You might look into Don Stewart's interesting work in Haskell. For example, he implemented a SIMD optimized Mersenne Twister for Haskell.

GHC can (and will, if passed the appropriate compile-time flags) support MMX and SSE based SIMD, as part of its loop-fusion optimizations. The main issue is that it isn't always clear that the optimizations will be applied - you need to peek at the generated code. It would be nice if we could declaratively annotate/constrain our code with desired optimizations and see warnings or errors when they fail.

You might also look into Coconut, which claims to achieve better performance than C's SimdMath.

### Isn't this missing the challenge?

The question of how to optimise that onto SSE should be an issue for the compiler.

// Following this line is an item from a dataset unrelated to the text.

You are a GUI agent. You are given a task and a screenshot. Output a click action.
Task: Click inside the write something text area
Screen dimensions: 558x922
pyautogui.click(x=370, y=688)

The language design should simply let the programmer express the problem cleanly.

I see the HLL challenge as:

1. Provide clean specification of what the algorithm is supposed to do
2. Use reusable optimization bindings for the structure and computation of the algorithm
3. If necessary, continue refining the optimization using manual additions to the optimization chain

These should all be expressible in the same language. This is approximately how Burstall and Goguen, and later Hoare, intended it.

### Don't see the connection

The three challenges that you list are relatively uncontroversial. I suspect that challenge one is universally agreed upon among language designers. Challenge two has some good benefits in terms of reusing well-known results so it is very widespread, although pragmatism wins out. Challenge three is certainly desirable although it tends to be less common than the first two.

Now where I lose your line of argument is that these three challenges should all be expressible in the same language. While I can accept the desirability of these three goals easily I don't see that it follows that one language should cover all three cases for use. In fact I would argue that your second two challenges are suited to a language of graph manipulation. The language that provides the clean specification may, or may not, be defined naturally over graphs - it depends on what the target domain is. In fact depending on that domain graphs may not even be the right internal representation (IR). But there will be some IR that does work for the problem domain, and the second two challenges will be best met by a language specialised to manipulate terms in that IR.

The point that I would make is that there is no need for the language provided to the programmer to coincide with the language that manipulates the provided programs. Unless the programmer is working on a problem similar to the optimisation of their program it seems evident that a language tailored to a clear expression of their problem is not tailored to optimising their program. This is one case where eating your own dog-food can be a problem; if you are actually employed in a factory making food for cats.

### I agree with "something is

I agree with "something is better than nothing" for SIMD. The only other options I can see for writing SIMD are to write straightforward loops and hope that the host compiler would generate SSE, or write the code using SSE intrinsics.